تعبير بالانجليزي عن صنعاء القديمه
تعبير بالانجليزي عن صنعاء القديمه عاصمة دولة اليمن العربية
المدينة المُسوّرة
Old City of Sanaa
صنعاء القديمة .. عبق التاريخ وزهرة الحاضر الاثرية
تعبير بالانجليزي عن صنعاء القديمه
تعبير عن صنعاء
paragraph about old sana'a
موضوع عن صنعاء القديمه بالانجليزي
تعبير قصير عن اليمن بالانجليزي
موضوع عن صنعاء بالانجليزي
presentation about old sana'a
paragraph about sanaa
بحث عن صنعاء القديمه بالانجليزي مترجم

مدينة صنعاء القديمة هي مدينةٌ يمنيّةٌ قديمةٌ

Sanaa, also spelled Sana, Sana'aou Sanaá (in Arabic: صنعاء), is the capital and largest city of Yemen, as well as the administrative center of Sana'a governorate. However, the district of Amanat Al Asimah in which it is located has a very wide autonomy, to the point of having an equivalent status to the governorate.

History
Antiquity and Middle Ages
The first traces of settlement date back to the tenth century BC. J.-C.2. Sana'a became an Islamic cultural center in the eighth century and in the eighth century. It maintains an important heritage with a Muslim university and one hundred and six mosques2. It was also during this period that the 6,500 two-storey houses and the most prominent buildings were created.
Ethiopian in the sixth century, the city was occupied several times by the Ottoman Empire.
After the independence of the country
At the independence of Yemen in 1918, Sana'a became its capital until 1948, when it was transferred to Ta'izz, before returning to Sana'a in 1962.
Manuscripts of Sana'a
A large number of ancient Korans dating from the first century of the Hegira were discovered in the Great Mosque of Sana'a.

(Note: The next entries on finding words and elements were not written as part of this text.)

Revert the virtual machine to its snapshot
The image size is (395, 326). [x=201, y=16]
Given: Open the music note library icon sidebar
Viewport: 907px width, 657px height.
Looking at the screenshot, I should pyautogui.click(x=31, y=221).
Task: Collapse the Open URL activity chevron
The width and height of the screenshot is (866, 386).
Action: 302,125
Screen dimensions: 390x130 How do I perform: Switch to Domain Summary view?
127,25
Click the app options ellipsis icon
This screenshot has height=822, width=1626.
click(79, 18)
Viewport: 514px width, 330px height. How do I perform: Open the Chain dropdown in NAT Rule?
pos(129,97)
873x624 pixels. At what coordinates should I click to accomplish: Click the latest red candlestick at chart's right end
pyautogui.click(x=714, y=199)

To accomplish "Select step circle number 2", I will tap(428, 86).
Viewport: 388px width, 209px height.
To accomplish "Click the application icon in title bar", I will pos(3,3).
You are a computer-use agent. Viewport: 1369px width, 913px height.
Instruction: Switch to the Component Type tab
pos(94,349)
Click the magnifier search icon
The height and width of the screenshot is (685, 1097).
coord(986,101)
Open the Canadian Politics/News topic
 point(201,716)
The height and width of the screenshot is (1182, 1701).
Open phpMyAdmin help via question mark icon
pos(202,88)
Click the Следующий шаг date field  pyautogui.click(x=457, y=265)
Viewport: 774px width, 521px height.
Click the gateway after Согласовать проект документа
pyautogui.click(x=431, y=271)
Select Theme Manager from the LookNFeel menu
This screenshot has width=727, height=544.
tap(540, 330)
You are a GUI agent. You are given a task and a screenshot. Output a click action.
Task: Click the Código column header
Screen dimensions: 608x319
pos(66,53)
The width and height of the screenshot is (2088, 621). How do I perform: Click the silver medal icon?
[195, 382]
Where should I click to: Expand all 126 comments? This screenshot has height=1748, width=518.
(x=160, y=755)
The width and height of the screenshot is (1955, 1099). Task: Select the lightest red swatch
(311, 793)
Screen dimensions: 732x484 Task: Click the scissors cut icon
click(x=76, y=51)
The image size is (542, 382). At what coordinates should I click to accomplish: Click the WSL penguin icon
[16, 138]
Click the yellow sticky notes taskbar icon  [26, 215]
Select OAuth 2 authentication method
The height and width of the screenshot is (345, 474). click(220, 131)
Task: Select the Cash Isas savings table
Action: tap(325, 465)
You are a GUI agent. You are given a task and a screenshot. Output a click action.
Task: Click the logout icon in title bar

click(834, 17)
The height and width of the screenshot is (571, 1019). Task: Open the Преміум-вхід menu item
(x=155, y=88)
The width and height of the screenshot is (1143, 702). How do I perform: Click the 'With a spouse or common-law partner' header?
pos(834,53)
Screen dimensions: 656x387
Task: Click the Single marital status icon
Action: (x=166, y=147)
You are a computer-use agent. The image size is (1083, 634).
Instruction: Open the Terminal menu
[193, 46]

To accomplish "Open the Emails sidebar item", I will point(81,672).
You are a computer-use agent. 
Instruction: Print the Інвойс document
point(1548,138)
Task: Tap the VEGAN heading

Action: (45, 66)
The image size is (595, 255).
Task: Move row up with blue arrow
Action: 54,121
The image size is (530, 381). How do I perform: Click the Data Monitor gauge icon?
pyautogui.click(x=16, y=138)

In 1972, during restoration work, a cache was discovered between the ceiling and the roof of the structure, filled with a stack of old parchments, in poor condition and apparently worthless. They were, nevertheless, preserved, for they apparently bear fragments of the Koran.
Qadhi Isma'il al-Akwa, President of the Directorate of Yemeni Antiquities, said that the workers had discovered the equivalent of what in Judaism is called a gueniza (space in the synagogue reserved for the deposit of liturgical objects and old books Or written that are damaged but forbidden to destruction or abandonment because they bear the name of God.These documents were kept there for some time before being subsequently buried). Muslim scholars shared this point of view to remove from the circulation the worn or damaged copies of the Koran to use only works in good condition, but refused to destroy damaged coran. A safe hiding place was necessary to protect the books from theft, desecration or destruction in case of possible invasion, which explains this "grave for cans" in the great mosque of Sana'a.
As no Yemeni scholar was trained in the preservation of fragments, Al-Akwa obtained international assistance for their preservation, classification and study. In 1997, a German scholar persuaded his own government to organize and finance a restoration project.

In 1984, in co-operation between Yemen and the Federal Republic of Germany, the House of Manuscripts (Dar al Makhtutat) was inaugurated not far from the Great Mosque. The restoration of the manuscripts was organized with Gerd-Rüdiger Puin of the University of Saarland in Germany.